Patients carrying this new variant were characterized as older, more frequently hospitalized individuals from “diverse neighborhoods in the metropolitan area.” Additional analyses revealed that B.1.526 was also found scattered in the Northeast U.S. The authors concluded that due to the presence of the E484K mutation, B.1.526 “could threaten the efficacy of current antibody therapies and vaccines.”

Researchers at Columbia University, located in the Morningside Heights neighborhood of Manhattan in New York, unveiled a preprint study on Feb. 25 describing the new B.1.526 variant. (Image: InSapphoWeTrust via Flickr CC BY-SA 2.0)

Mutations combat antibodies, increase infectivity

Similarly, scientists at the California Institute of Technology (Caltech) discovered B.1.526 by using a software tool they developed called the Variant Database (VDB) to scan for spike mutations among viral genetic sequences in the Global Initiative on Sharing Avian Influenza Data (GISAID) database. Anthony West, a Caltech computational biologist and co-author of the paper, said that “There was a pattern that was recurring, and a group of isolates concentrated in the New York region that I hadn’t seen.”

In a preprint study published on Feb. 23, the researchers found that the B.1.526 lineage “appeared in late November 2020, and isolates from this lineage account for ~25% of coronavirus genomes sequenced and deposited from New York during February 2021.” The most common spike mutations that were associated with B.1.526 were L5F, T95I, D253G, E484K or S477N, D614G, and A701V.

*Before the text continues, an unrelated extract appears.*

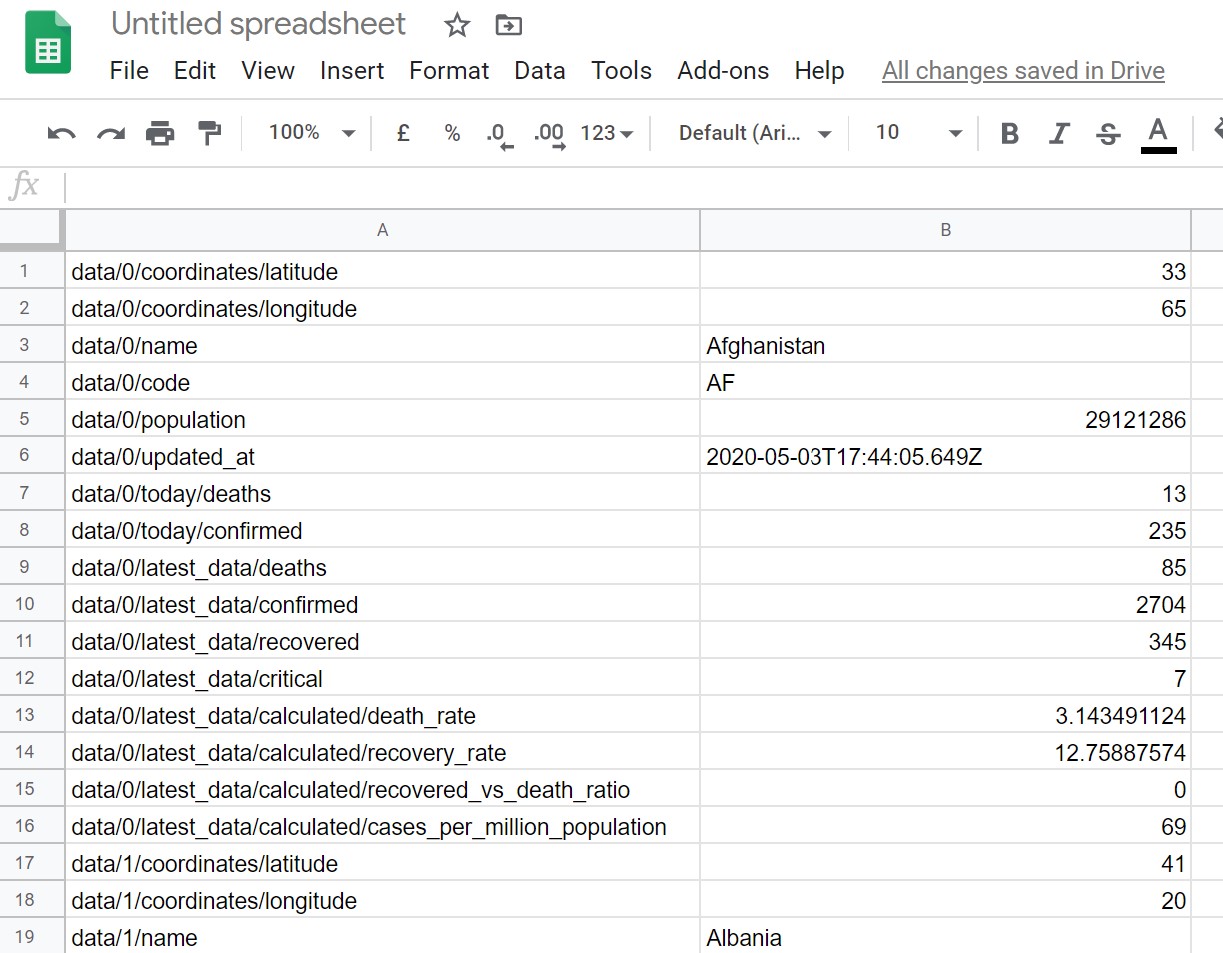Select the paint format roller tool
This screenshot has width=1223, height=953.
pyautogui.click(x=209, y=133)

Of these mutations, the two main branches of the lineage were E484K and S477N, both located within the receptor-binding domain (RBD) of the spike protein. E484K is known to “attenuate neutralization of multiple anti-SARS-CoV-2 antibodies.” In other words, the mutation blunts the effect of protective antibodies produced by the body’s immune system in response to infection or vaccines.

S477N has been identified in other variants and is thought to enhance viral infectivity by affecting how tightly the SARS-CoV-2 virus binds to Angiotensin-converting enzyme 2 (ACE2) proteins, a process that is necessary for the virus to enter and infect human cells. ACE2 proteins are found in the heart, kidneys, liver, digestive tract, and blood vessels, which is why these organs are commonly affected in COVID-19 patients.

“Given the involvement of E484K or S477N, combined with the fact that the New York region has a lot of standing immunity from the spring wave, this is definitely one to watch,” said virologist Kristian Andersen from the Scripps Research Institute in San Diego.